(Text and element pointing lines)
= = = = =
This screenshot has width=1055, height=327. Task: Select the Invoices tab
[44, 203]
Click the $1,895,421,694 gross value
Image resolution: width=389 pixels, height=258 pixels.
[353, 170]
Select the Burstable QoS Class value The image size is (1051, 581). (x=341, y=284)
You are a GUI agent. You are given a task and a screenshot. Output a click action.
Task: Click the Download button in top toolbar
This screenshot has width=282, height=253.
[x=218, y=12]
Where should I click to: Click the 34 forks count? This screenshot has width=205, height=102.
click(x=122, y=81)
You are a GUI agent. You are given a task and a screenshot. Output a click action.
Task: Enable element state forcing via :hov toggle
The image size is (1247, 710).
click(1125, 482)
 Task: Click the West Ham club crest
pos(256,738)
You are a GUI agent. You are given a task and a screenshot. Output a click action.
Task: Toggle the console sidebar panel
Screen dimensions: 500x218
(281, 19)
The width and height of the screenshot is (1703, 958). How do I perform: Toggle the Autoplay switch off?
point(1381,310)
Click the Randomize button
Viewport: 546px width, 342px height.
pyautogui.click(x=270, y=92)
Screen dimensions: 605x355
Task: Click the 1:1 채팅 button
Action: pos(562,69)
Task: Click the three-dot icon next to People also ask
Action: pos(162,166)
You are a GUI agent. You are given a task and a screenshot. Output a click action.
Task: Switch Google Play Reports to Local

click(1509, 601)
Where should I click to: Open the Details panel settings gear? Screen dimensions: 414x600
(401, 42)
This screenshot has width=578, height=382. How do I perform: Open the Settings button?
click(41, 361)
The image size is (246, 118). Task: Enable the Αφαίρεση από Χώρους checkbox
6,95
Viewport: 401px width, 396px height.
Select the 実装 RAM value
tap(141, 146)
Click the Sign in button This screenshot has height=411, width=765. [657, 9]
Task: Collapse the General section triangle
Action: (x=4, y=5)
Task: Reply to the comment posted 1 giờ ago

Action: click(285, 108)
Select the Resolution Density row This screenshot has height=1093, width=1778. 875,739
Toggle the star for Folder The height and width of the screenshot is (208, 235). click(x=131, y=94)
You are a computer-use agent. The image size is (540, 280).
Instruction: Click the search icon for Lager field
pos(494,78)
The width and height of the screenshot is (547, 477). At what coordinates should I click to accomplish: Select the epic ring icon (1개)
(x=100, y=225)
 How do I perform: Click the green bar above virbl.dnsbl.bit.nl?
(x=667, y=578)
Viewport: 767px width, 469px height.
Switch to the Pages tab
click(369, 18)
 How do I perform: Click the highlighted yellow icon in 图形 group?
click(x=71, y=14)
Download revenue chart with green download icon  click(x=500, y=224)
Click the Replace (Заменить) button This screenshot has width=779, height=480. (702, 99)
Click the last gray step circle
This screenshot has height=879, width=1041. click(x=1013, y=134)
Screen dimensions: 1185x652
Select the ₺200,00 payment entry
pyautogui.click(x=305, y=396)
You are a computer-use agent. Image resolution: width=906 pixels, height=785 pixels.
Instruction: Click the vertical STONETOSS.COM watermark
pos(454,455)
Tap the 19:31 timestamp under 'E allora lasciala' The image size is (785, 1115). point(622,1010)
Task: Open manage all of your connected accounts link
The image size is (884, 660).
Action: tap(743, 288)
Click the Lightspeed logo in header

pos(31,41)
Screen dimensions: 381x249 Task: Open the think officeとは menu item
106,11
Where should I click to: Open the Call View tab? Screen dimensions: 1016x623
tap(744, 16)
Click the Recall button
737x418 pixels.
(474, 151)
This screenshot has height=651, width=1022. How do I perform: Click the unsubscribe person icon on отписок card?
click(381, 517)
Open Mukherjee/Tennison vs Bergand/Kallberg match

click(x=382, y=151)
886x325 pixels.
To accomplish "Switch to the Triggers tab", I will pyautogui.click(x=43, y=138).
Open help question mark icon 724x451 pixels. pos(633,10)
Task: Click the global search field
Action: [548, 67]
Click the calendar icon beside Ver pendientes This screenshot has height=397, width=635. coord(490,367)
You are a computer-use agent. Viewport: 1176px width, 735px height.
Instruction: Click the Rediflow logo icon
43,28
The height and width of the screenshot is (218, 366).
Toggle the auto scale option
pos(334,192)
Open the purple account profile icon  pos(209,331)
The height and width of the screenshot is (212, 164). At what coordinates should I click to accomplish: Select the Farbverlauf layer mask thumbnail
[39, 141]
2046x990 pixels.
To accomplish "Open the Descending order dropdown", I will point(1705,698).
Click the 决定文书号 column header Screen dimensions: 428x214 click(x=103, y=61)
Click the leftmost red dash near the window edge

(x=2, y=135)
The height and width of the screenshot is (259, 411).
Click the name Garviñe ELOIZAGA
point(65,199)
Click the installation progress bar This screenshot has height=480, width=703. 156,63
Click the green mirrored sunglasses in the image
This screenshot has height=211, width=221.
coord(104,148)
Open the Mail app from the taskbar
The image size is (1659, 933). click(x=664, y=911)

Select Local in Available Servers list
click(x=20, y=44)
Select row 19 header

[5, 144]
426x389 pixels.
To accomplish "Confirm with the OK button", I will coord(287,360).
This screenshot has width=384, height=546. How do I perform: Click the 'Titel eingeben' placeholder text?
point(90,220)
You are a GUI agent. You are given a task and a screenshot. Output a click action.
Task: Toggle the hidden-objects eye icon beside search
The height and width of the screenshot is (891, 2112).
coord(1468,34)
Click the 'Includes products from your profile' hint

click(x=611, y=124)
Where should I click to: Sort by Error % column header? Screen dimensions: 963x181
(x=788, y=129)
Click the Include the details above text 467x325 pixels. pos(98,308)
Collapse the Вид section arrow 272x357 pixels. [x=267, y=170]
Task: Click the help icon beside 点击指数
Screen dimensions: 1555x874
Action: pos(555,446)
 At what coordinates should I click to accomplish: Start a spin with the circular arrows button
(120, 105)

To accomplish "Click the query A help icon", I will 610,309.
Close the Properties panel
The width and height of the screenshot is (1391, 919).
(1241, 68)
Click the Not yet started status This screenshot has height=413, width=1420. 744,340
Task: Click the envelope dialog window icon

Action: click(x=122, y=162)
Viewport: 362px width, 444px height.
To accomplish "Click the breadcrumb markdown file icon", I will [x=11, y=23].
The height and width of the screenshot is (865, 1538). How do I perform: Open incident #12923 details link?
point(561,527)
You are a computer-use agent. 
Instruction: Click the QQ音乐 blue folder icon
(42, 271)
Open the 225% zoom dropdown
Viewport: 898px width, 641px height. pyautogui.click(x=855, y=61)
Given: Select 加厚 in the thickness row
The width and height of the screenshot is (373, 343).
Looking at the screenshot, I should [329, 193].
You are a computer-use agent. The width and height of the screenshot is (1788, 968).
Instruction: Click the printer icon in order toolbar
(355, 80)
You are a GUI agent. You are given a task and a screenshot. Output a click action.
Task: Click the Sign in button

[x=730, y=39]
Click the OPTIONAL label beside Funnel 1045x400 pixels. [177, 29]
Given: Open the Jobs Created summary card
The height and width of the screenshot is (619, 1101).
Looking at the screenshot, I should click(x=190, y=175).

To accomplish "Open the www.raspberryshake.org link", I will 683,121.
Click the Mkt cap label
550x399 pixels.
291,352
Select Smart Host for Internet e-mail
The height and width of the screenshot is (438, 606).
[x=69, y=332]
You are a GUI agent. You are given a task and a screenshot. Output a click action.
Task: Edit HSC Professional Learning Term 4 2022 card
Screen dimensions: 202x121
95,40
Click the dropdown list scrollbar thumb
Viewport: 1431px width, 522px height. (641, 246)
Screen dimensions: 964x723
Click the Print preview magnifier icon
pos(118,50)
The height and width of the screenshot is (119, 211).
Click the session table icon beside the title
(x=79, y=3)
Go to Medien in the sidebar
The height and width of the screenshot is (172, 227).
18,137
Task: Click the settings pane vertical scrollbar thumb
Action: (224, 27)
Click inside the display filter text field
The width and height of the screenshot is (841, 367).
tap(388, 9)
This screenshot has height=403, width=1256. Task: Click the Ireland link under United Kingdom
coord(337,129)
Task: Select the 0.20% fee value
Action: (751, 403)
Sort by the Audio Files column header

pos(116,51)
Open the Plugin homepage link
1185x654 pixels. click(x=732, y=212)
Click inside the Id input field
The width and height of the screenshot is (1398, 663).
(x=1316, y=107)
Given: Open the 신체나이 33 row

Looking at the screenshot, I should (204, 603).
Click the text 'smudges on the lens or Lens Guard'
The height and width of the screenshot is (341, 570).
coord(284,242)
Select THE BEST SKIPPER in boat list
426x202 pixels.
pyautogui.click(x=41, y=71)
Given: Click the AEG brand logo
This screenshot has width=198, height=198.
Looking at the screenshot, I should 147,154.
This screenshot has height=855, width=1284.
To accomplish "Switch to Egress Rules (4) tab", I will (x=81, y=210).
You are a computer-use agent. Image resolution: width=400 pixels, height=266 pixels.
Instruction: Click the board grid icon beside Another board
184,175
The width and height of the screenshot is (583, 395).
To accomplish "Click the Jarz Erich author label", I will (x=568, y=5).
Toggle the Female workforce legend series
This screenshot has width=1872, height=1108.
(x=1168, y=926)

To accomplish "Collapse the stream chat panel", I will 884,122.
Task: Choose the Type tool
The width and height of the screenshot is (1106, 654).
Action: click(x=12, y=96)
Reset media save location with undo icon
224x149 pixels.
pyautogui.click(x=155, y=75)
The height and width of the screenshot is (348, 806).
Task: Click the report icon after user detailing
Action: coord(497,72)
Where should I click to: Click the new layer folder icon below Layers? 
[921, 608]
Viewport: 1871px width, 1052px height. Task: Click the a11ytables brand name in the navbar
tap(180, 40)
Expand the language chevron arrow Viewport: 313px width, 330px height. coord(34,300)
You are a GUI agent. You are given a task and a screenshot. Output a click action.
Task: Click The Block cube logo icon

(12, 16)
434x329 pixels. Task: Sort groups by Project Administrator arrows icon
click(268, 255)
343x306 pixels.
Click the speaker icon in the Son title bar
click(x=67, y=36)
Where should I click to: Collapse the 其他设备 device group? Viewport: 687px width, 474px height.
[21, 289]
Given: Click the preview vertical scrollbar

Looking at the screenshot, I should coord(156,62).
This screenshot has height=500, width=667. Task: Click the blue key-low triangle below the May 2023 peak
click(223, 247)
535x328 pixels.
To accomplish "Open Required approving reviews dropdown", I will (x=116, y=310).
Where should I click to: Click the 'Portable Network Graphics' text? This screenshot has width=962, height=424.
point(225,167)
= = = = =
Report how many lines in the text above contain the string "Instruction". Give only the number.

### TASK SOLUTION
6